BREAKING NEWS

 


Tragedi Hukum Gemparkan Publik Bangkalan: Bayi Kepala Terputus, SP3 Ikut Terputus

Tragedi Hukum Gemparkan Publik Bangkalan: Bayi Kepala Terputus, SP3 Ikut Terputus

Bangkalan||Garuda08.com – Skandal baru mencuat dari kasus tragis bayi dengan kepala terputus di dalam rahim di Kabupaten Bangkalan. Dalam audiensi terbuka bersama Gabungan Aktivis Sosial Indonesia (GASI), pihak Polres Bangkalan secara terbuka mengakui bahwa kasus telah dihentikan tanpa penerbitan Surat Perintah Penghentian Penyidikan (SP3), Selasa (11/11/2025).


Pengakuan ini mengguncang publik dan memunculkan tanda tanya besar, apakah penyidikan benar-benar sah secara hukum, atau justru dihentikan tanpa dasar yang legal?.


Menurut pengakuan keluarga korban, mereka hanya menerima SP2HP (Surat Pemberitahuan Perkembangan Hasil Penyidikan) yang menyebut kasus dihentikan karena “tidak cukup bukti”.
Namun, berdasarkan Pasal 109 ayat (2) KUHAP dan Perkap No. 6 Tahun 2019, penghentian penyidikan wajib disertai SP3 dan disampaikan kepada pelapor.


Tanpa SP3, penghentian penyidikan tidak memiliki kekuatan hukum dan bisa digugat melalui praperadilan.


“SP3 bukan formalitas. Itu bukti bahwa penyidikan benar-benar dihentikan secara sah. Tanpa itu, kasus belum selesai,” ujar Agus Sugito, praktisi hukum yang menilai langkah Polres Bangkalan cacat prosedur dan berpotensi melanggar asas kepastian hukum.


Ketua GASI Rifai mengaku kecewa setelah keluarga korban tidak mendapatkan SP3 meski penyidikan telah dihentikan.


“Kami datang untuk menanyakan kenapa pelapor tidak diberi SP3. Ini bukan masalah administratif, tapi menyangkut keabsahan hukum penyidikan,” tegasnya di ruang rapat Polres Bangkalan.

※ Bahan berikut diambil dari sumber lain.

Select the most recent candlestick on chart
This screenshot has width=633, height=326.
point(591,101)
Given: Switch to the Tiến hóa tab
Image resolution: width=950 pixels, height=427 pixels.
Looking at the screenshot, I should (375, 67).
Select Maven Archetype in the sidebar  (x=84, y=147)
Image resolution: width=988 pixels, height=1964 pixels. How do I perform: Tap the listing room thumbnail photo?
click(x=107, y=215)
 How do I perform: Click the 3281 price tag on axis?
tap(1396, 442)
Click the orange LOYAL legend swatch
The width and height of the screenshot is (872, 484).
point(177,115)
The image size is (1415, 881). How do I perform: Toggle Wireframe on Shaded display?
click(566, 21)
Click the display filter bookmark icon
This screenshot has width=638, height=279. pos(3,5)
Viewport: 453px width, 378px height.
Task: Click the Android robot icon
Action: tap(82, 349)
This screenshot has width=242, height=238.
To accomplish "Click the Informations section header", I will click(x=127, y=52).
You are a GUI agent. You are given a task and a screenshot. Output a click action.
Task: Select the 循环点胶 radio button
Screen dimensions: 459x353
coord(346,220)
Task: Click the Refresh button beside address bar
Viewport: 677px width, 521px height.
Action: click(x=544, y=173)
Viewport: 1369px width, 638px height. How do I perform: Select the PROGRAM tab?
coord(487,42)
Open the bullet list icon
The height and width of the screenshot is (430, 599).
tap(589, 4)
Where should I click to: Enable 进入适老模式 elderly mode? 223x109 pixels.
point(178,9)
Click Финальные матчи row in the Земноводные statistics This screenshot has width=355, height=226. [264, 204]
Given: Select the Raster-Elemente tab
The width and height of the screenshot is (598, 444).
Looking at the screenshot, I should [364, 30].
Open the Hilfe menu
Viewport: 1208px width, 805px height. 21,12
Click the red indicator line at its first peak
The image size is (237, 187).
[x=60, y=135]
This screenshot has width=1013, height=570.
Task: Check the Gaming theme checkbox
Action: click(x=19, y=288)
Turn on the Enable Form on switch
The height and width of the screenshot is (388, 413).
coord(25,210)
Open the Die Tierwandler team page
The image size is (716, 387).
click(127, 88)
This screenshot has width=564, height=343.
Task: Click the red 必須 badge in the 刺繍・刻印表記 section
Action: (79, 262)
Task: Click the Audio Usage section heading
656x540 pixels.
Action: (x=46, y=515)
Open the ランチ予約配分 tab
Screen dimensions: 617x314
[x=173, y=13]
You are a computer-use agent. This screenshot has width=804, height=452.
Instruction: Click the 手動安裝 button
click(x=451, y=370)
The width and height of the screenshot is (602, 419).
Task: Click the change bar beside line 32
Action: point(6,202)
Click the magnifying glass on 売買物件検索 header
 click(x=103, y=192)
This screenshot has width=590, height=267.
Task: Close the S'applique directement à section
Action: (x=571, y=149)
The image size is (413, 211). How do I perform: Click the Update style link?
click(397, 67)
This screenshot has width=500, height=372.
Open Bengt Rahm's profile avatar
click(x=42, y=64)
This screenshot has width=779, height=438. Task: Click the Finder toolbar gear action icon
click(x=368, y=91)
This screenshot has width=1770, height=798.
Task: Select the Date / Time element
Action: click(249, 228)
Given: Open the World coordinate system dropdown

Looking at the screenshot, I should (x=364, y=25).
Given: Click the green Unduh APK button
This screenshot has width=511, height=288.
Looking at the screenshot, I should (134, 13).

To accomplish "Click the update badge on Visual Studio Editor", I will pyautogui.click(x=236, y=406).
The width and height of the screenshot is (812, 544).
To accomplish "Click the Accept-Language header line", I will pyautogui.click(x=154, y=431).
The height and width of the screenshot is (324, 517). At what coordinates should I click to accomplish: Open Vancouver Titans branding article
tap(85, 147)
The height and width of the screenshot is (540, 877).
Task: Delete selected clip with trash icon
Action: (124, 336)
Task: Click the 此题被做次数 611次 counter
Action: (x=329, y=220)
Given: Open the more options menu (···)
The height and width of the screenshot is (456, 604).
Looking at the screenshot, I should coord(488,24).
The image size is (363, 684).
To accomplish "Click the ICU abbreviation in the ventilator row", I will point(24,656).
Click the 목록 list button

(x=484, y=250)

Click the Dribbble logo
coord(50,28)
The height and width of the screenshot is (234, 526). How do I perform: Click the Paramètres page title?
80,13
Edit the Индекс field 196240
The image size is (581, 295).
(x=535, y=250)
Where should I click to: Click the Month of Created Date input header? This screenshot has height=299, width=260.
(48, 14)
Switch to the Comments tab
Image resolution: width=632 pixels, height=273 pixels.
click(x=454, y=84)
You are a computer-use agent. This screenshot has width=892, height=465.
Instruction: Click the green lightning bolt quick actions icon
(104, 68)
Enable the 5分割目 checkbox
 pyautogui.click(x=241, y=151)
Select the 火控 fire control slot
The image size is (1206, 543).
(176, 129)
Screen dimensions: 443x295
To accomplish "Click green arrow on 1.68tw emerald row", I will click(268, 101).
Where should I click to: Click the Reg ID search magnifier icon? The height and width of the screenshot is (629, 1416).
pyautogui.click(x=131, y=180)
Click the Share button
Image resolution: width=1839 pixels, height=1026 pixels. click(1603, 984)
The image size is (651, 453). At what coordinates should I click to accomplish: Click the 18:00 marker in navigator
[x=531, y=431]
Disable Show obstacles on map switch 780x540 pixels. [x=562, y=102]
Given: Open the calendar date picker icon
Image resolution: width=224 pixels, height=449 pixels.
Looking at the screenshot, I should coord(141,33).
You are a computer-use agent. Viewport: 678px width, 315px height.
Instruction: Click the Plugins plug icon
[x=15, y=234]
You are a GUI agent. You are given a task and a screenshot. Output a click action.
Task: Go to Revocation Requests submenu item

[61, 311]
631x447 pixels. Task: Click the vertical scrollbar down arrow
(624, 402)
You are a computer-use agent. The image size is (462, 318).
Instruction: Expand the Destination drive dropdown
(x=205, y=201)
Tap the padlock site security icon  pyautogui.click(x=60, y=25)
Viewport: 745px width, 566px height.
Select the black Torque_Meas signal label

Rifai menyebut, pihaknya semula siap menggelar aksi unjuk rasa, namun memilih audiensi agar tetap menjaga etika komunikasi. “Kami ingin mendengar langsung alasan resmi polisi, bukan asumsi,” tambahnya.


Dalam audiensi, Kasat Reskrim Polres Bangkalan AKP Hafid Dian Maulidi menjelaskan bahwa hasil gelar perkara pada 28 Agustus 2025 menyimpulkan tidak ada unsur pidana. “Perkara dihentikan karena tidak ditemukan perbuatan melawan hukum. Informasi sudah kami sampaikan lewat SP2HP kepada pelapor,” katanya.


Pernyataan itu justru memperkuat dugaan bahwa penghentian dilakukan tanpa SP3, melanggar standar hukum penyidikan.


Sementara itu, Kapolres Bangkalan AKBP Hendro Sukmono menyatakan pelapor masih memiliki hak hukum jika muncul bukti baru. Namun pernyataan itu dinilai para pengamat hukum sebagai bentuk “kekeliruan fatal” dalam memahami fungsi SP2HP.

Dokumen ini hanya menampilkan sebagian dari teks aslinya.